Condor and Multi-CPU and High-Memory Jobs
Condor works best if you tell it as much about your job as possible. In particular, if you are running multi-threaded or multi-processing jobs you must tell Condor that you need several CPUs. Otherwise Condor jobs will quickly make a bunch of compute servers unstable and probably unusable. The setting for that is request_cpus, as part of your regular condor submit file.
It is also helpful if you tell condor how much memory your job will need, especially if it quite large. The setting for that is request_memory, where the values can be things like 5G for five gigabytes, 300M for 300 megabytes, etc. To figure out how much space you are using, start a single job interactively, and run the command top and look at your memory usage. The value (in kilobytes) under the VIRT (for "virtual memory") is the value to use in the request_memory setting.
So, imagine you need a multi-processing job with high memory requirements. Run it interactively and start top in another window, and watch the memory use. It might say, for example, it's using 384923 Kb in virtual memory. You know you need four CPUs. Then you should add this to your submit file:
request_memory = 39M request_cpus = 4 Arguments = ...
If you have any questions about tailoring your job to work well with condor, please do send us a request and we can work with you to help you get the most out of Condor.
Some details on how Condor works
The Condor system has daemons running on every machine in the Condor pool. Those daemons keep track of how a machine is being used, and announce to the master Condor scheduler whether they are available to run jobs. If someone is logged into their machine and actively using it (typing, moving the mouse, running compute jobs) then the machine will announce that it currently has an owner and cannot do other work. If on the other hand no one is logged in, or if no one has touched a mouse or keyboard for a while, the machine will tell the master scheduler that it is available to handle jobs. If the master has jobs waiting, it will send a job to the idle machine.
If after accepting a job from the master scheduler someone logs into the machine, Condor will suspend the Condor job and will wait about 10 minutes. If after 10 minutes the machine is still being used, the job will be taken off the machine. In the Standard Universe, Condor can actually move a running program to another machine and to continue computation where it left off. This is called checkpointing. In the Vanilla universe, the job is killed, and the master scheduler will try to start the program somewhere else, but in that case it must start over from the beginning.

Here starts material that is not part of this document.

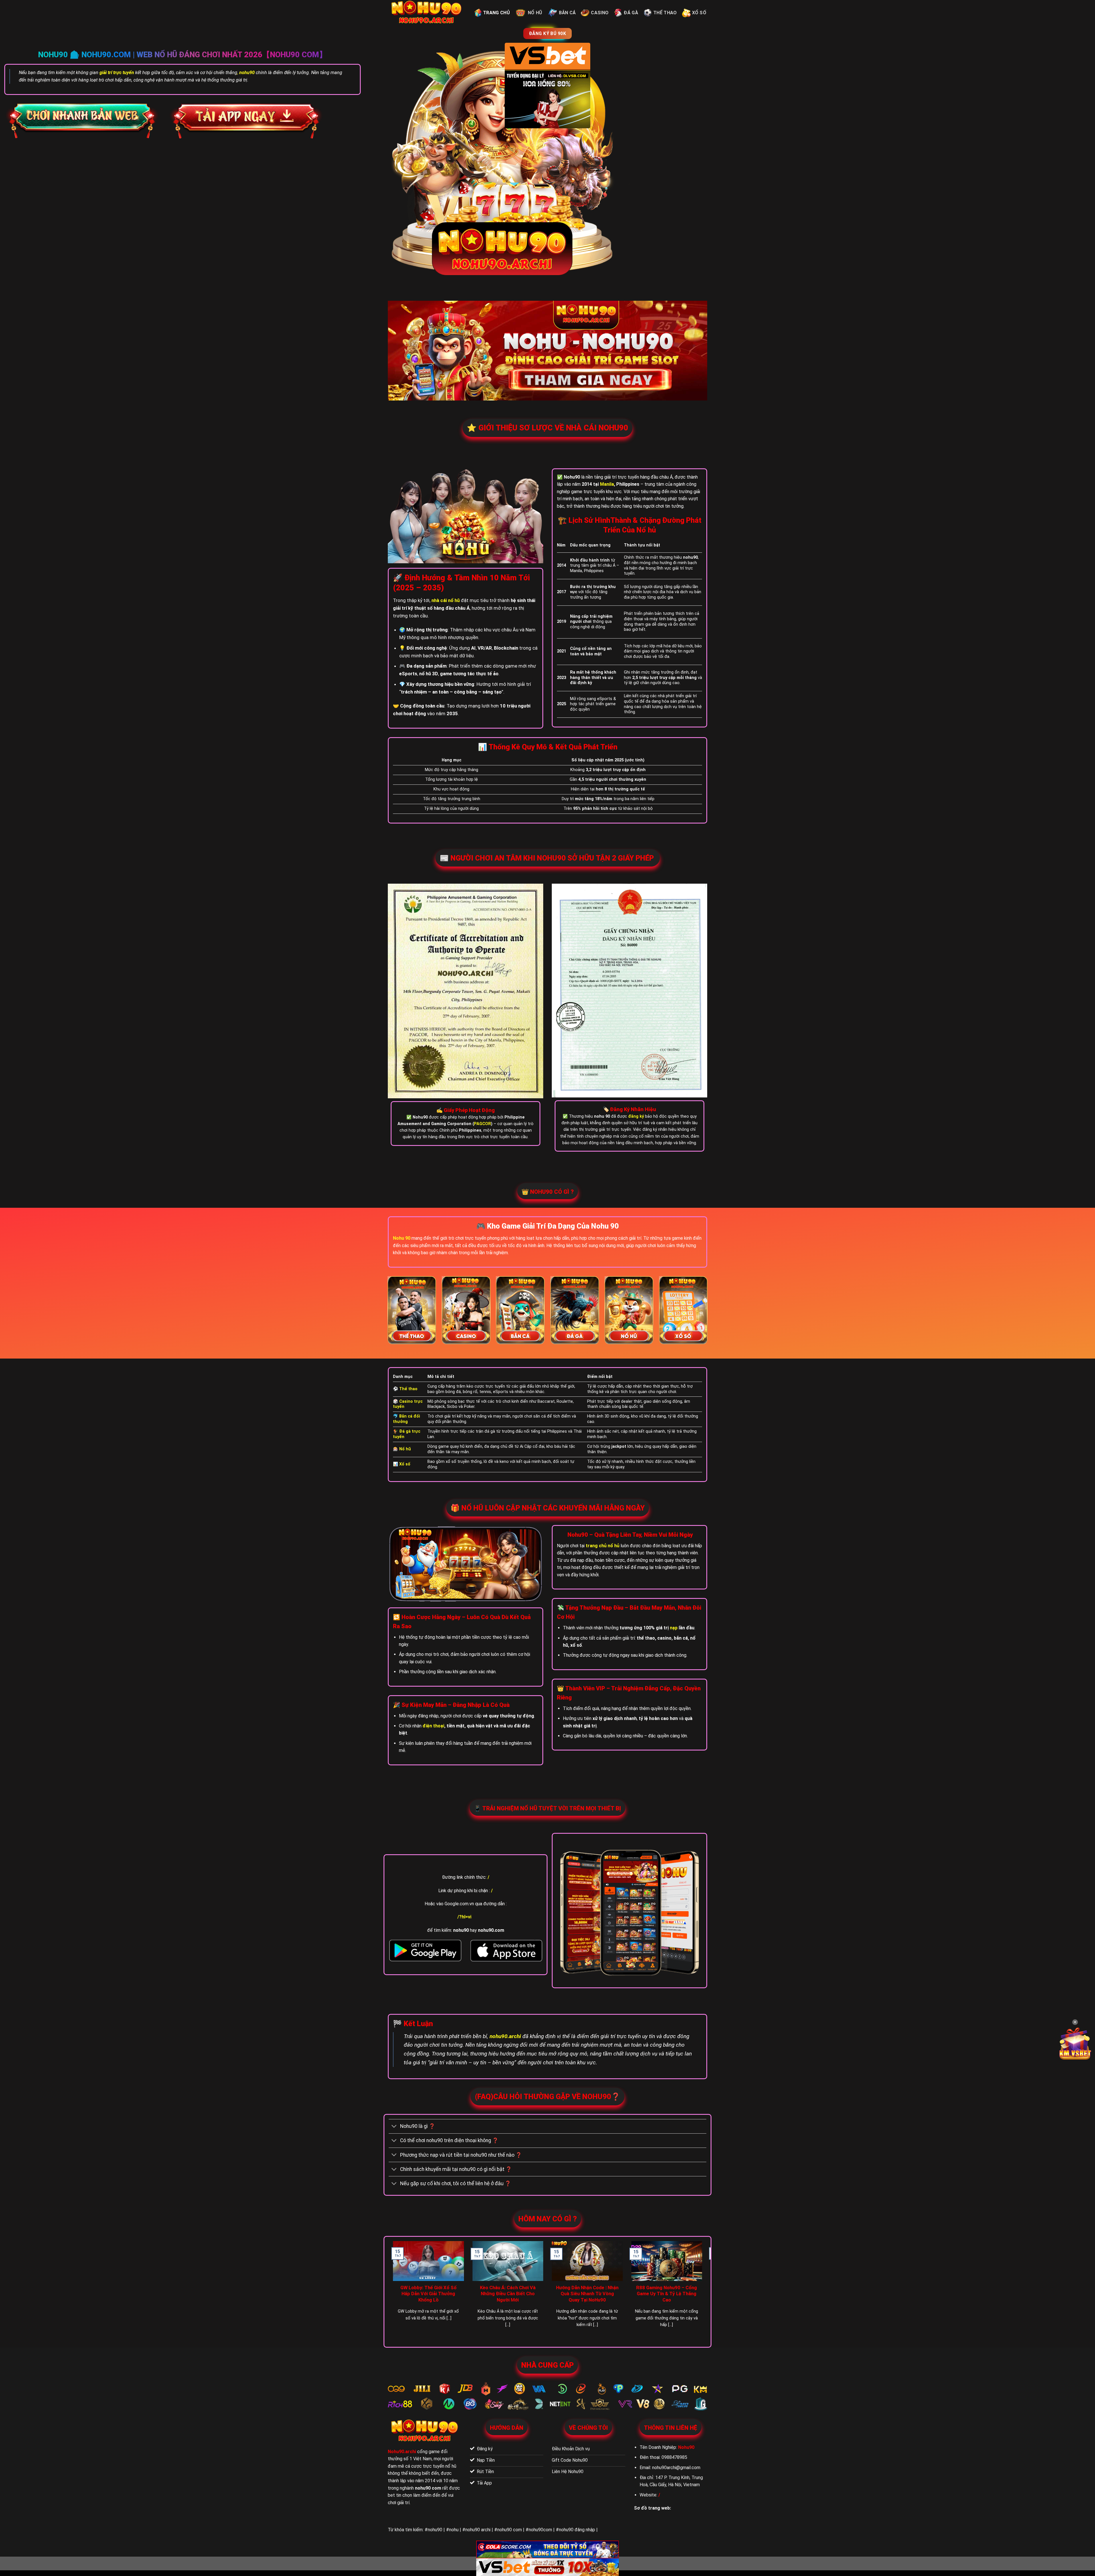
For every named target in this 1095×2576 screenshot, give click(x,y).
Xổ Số (699, 12)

If you're the person who logs into a machine where a Condor job is running and decide to run top you'll see something like this:
last pid: 23470; load averages: 1.11, 0.83, 0.82 14:16:49 32 processes: 30 sleeping, 1 running, 1 on cpu CPU states: % idle, % user, % kernel, % iowait, % swap Memory: 256M real, 98M free, 12M swap in use, 238M swap free PID USERNAME THR PRI NICE SIZE RES STATE TIME CPU COMMAND 21463 annis 1 -10 5 2784K 1768K stop 78:49 89.67% condor_exec.5.5 23447 root 1 33 0 1968K 1720K sleep 0:01 4.39% sshd 23470 annis 1 0 0 1512K 1352K cpu 0:00 1.26% top 23450 annis 1 20 0 1624K 1224K sleep 0:00 0.58% ksh 19613 root 1 33 0 4200K 3088K sleep 4:50 0.08% condor_startd 19612 root 1 33 0 4048K 2608K sleep 2:51 0.01% condor_master
Notice that although top still shows the Condor job as using the most CPU, the load will start going down, and will drop to normal in about five minutes. Also notice that the STATE field indicates that the Condor job is stopped and while it has accumulated a lot of CPU time, it will not use any more until you log off and it will be moved off after about 10 minutes.

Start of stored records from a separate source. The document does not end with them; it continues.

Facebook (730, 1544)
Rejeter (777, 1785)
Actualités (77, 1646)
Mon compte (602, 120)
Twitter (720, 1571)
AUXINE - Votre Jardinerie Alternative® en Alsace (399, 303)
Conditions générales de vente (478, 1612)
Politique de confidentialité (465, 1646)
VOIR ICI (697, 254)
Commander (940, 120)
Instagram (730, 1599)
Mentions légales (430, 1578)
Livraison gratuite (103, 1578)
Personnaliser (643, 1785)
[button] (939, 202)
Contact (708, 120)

Finally, Condor does a good job of making fair use of resources. If only a few machines are free to accept jobs, and you submit 5 jobs, and some other user submits, say, 70, your jobs will run at a much higher priority than the other user's jobs. So, the more jobs you have in the Condor queue, the lower the priority of all of them. This prevents situations where someone submits 100s of jobs on Monday and locks out everyone else for the week.